Q. How is the sulphur of Nature subsequently formed?
A. By the interaction of the central fire and the mercurial vapour.
Q. How is the salt of the sea produced?
A. By the action of the same fire upon aqueous humidity, when the aerial
humidity, which is contained therein, has been exhaled.
Q. What should be done by a truly wise Philosopher when he has once mastered
the foundation and the order in the procedure of the Great Architect of the
Universe in the construction of all that exists in Nature?
A. He should, as far as may be possible, become a faithful copyist of his
Creator. In the physical chaos he should make his chaos such as the original
actually was; he should separate the light from the darkness : he should form
his firmament for the separation of the waters which are above from the waters
which are below, and should successively accomplish, point by point, the entire
sequence of the creative act.
Q. With what is this grand and sublime operation performed?
A. With one single corpuscle, or minute body, which, so to speak, contains
nothing but faeces, filth, and abominations, but whence a certain tenebrous and
mercurial humidity is extracted, which contains in itself all that is required
by the Philosopher, because, as a fact, he is in search of nothing hut the true
Mercury.
Q. What kind of mercury, therefore, must he make use of in performing the work?
A. Of a mercury which, as such, is not found on the earth, but is extracted from bodies, yet not from vulgar mercury, as it has been falsely said.
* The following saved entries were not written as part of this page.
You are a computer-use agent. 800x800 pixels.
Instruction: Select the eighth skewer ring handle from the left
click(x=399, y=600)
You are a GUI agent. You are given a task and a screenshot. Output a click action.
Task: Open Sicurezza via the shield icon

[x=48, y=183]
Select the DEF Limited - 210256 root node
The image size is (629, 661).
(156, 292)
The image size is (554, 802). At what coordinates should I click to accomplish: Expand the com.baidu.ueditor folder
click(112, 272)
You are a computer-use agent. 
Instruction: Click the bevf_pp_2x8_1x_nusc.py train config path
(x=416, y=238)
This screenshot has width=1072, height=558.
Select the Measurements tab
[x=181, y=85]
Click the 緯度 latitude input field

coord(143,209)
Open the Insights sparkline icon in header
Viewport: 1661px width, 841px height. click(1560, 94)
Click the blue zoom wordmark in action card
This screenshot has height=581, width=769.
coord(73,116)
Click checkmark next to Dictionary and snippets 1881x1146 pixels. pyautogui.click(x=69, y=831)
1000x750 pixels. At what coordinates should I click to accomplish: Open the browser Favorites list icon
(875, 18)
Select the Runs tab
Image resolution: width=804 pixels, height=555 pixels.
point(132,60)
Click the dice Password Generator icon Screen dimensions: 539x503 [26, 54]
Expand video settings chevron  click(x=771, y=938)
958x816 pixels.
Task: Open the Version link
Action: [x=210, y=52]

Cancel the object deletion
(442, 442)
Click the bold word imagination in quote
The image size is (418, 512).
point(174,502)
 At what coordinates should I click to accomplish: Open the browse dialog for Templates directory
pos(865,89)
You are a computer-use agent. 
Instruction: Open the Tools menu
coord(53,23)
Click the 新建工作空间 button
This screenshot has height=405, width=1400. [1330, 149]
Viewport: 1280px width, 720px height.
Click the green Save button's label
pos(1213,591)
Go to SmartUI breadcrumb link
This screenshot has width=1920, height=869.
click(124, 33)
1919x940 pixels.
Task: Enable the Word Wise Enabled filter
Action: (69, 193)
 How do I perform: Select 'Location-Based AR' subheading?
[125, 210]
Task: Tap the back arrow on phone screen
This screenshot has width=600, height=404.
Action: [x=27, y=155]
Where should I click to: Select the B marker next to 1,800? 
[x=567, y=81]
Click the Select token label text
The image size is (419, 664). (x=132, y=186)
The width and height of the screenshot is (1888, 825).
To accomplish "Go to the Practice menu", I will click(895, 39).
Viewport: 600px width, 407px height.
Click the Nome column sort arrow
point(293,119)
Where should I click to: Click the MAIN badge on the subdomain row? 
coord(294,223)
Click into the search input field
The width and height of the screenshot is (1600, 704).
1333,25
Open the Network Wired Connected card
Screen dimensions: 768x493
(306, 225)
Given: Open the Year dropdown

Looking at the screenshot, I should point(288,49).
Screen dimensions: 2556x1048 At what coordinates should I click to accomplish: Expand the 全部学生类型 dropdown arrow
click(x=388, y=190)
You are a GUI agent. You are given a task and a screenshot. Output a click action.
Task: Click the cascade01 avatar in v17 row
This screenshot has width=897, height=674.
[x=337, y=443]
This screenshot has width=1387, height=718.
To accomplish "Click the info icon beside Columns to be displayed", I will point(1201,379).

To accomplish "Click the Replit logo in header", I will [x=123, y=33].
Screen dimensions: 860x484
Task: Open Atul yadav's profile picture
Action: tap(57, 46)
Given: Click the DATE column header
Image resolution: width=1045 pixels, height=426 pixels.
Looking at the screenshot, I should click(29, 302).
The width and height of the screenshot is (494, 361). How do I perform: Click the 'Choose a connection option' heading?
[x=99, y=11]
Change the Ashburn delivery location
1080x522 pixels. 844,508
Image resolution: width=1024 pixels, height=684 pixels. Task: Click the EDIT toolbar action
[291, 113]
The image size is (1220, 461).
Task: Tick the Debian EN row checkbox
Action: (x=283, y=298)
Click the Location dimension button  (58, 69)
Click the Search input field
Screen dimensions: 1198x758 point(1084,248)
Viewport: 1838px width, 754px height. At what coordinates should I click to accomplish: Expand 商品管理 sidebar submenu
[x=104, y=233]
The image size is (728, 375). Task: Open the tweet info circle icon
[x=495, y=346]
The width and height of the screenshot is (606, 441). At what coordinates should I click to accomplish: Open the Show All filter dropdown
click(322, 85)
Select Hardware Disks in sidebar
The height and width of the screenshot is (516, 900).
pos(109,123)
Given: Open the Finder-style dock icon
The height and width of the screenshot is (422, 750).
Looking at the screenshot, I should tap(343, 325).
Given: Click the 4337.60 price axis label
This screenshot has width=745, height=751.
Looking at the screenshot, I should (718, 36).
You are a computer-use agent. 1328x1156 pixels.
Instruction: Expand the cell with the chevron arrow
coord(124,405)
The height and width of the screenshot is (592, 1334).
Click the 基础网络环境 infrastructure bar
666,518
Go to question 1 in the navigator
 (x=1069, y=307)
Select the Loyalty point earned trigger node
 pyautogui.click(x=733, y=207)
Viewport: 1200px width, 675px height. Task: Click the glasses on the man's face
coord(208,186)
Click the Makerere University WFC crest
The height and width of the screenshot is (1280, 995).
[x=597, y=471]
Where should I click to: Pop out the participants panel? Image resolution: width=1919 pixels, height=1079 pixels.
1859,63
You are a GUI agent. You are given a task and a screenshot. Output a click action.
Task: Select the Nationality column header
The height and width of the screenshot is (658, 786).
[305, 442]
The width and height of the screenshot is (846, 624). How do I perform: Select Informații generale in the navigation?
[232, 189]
Q. Why is the latter unfitted to the needs of our work?
A. Because the wise artist must take notice that vulgar mercury has an
insufficient quantity of sulphur, and he should consequently operate upon a
body created by Nature, in which Nature herself has united the sulphur and
mercury that it is the work of the artist to separate.
Q. What must he subsequently do?
A. He must purify them and join them anew together.
Q. How do you denominate the body of which we have been speaking?
A. The RUDE STONE, Or Chaos, or Iliaste, or Hyle--that confused mass which is
known but universally despised.
Q. As you have told me that Mercury is the one thing which the Philosopher
must absolutely understand, will you give me a circumstantial description of
it, so as to avoid misconception?
A. In respect of its nature, our Mercury is dual--fixed and volatile; in regard
to its motion, it is also dual, for it has a motion of ascent and of descent;
by that of descent, it is the influence of plants, by which it stimulates the
drooping fire of Nature, and this is its first office previous to congelation.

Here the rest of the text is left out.